[PATCH] D140208: [AMDGPU] Improved wide multiplies
Jessica Del via Phabricator via llvm-commits
llvm-commits at lists.llvm.org
Tue Feb 14 07:34:36 PST 2023
OutOfCache added inline comments.
================
Comment at: llvm/lib/Target/AMDGPU/AMDGPULegalizerInfo.cpp:3007
auto Mul = B.buildMul(S32, Src0[j0], Src1[j1]);
- if (!LocalAccum[0]) {
+ if (!LocalAccum[0] || KB.getKnownBits(LocalAccum[0]).isZero()) {
LocalAccum[0] = Mul.getReg(0);
----------------
tsymalla wrote:
> OutOfCache wrote:
> > OutOfCache wrote:
> > > arsenm wrote:
> > > > tsymalla wrote:
> > > > > OutOfCache wrote:
> > > > > > arsenm wrote:
> > > > > > > OutOfCache wrote:
> > > > > > > > This check is required, when the accumulator is a zero register.
> > > > > > > >
> > > > > > > > `!LocalAccum[0]` only checks for the existence of a Register. It is still true, if the Register is known to be all zeroes.
> > > > > > > > This particular case occurs when the lower bytes of an operand are masked.
> > > > > > > > In that case, the check in line 3048 will fail and no `G_MAD` will be created. `LocalAccum[0]` will still be set to the result of the Unmerge of the `Tmp` register in line 3060. `Tmp` is set to a zero register in line 3041, so it is all zeroes at this point.
> > > > > > > >
> > > > > > > > By stepping through the debugger, I confirmed that in that case the first condition, `!LocalAccum[0]` will be false, but the second condition will be correctly evaluated to true and therefore skip the addition to 0.

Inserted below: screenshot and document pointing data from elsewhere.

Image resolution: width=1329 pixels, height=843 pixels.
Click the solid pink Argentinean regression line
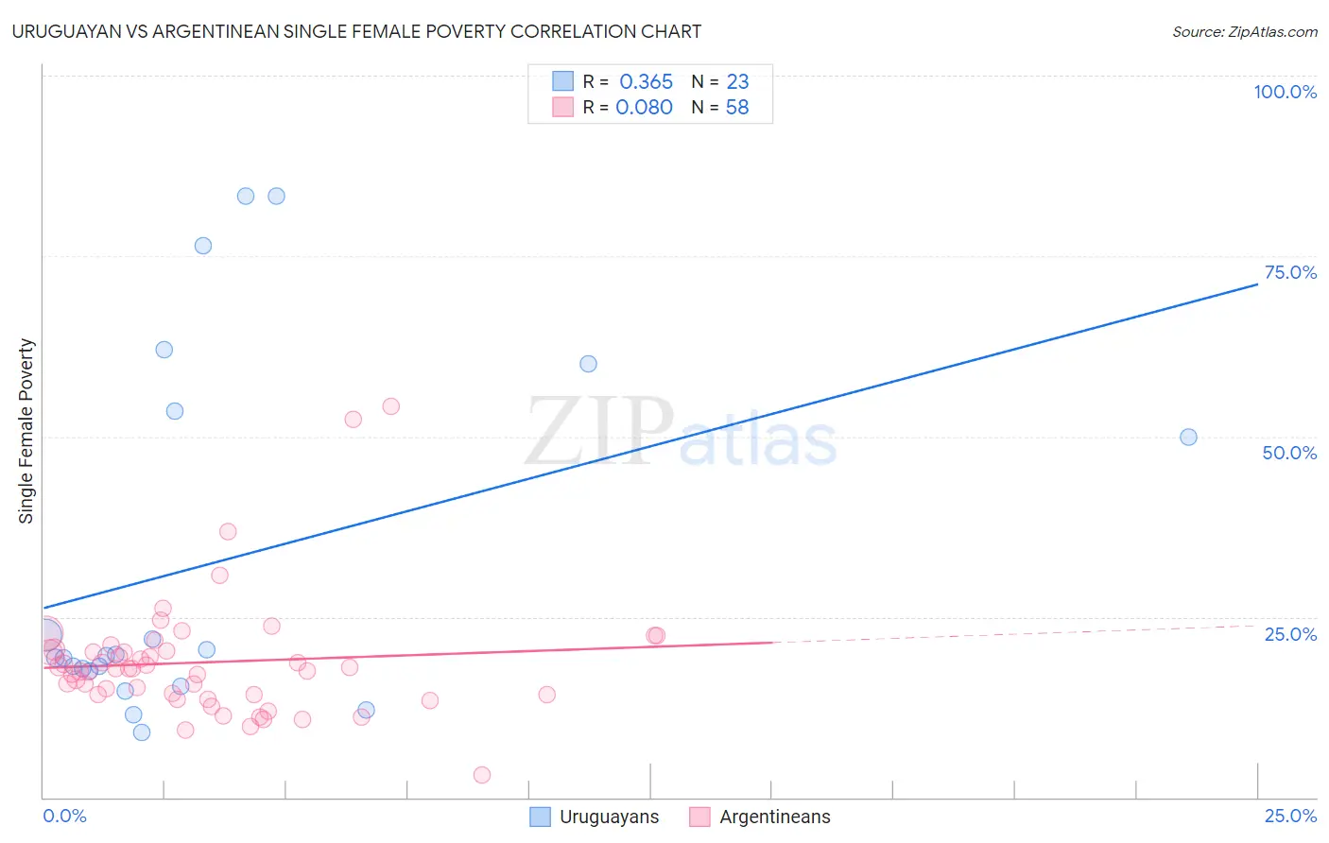pos(407,655)
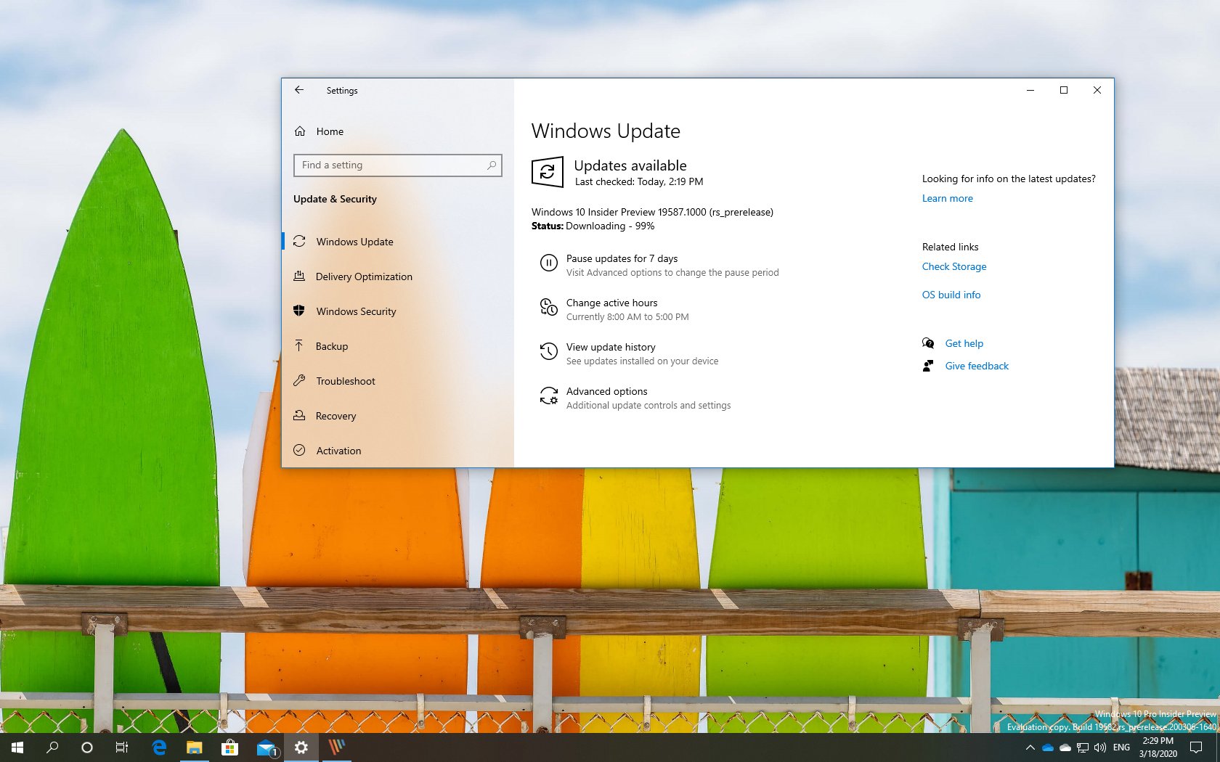Open the Troubleshoot page
Image resolution: width=1220 pixels, height=762 pixels.
(345, 381)
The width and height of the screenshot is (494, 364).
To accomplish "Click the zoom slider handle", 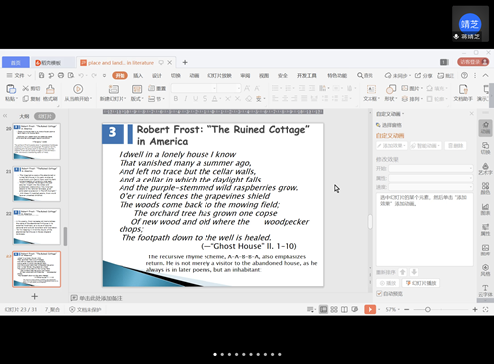I will click(x=428, y=309).
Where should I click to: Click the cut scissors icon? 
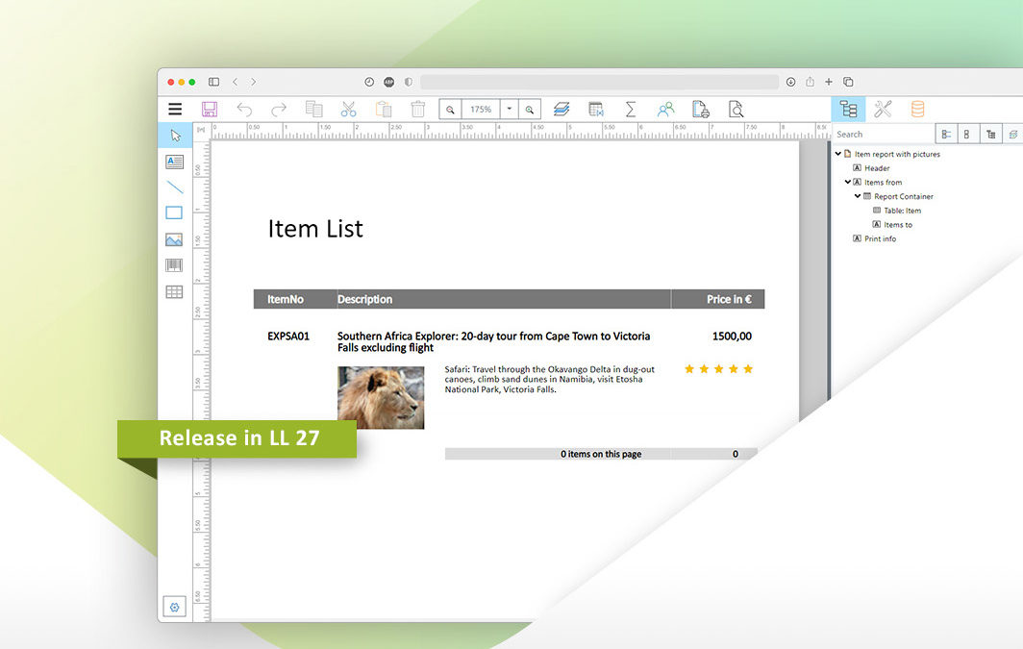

> > > > > > > If you're just looking for zero, just looking for the constant zero is cheaper than going through getKnownBits
> > > > > > Sounds like a good idea, but how do I do that?
> > > > > I guess he meant checking the operands for being zero explicitly. I think using `getKnownBits` is fine.
> > > > Check if it's G_CONSTANT i32 0. There are a few too many ways to check for it (I'd suggest MIPatternMatch's m_ZeroInt)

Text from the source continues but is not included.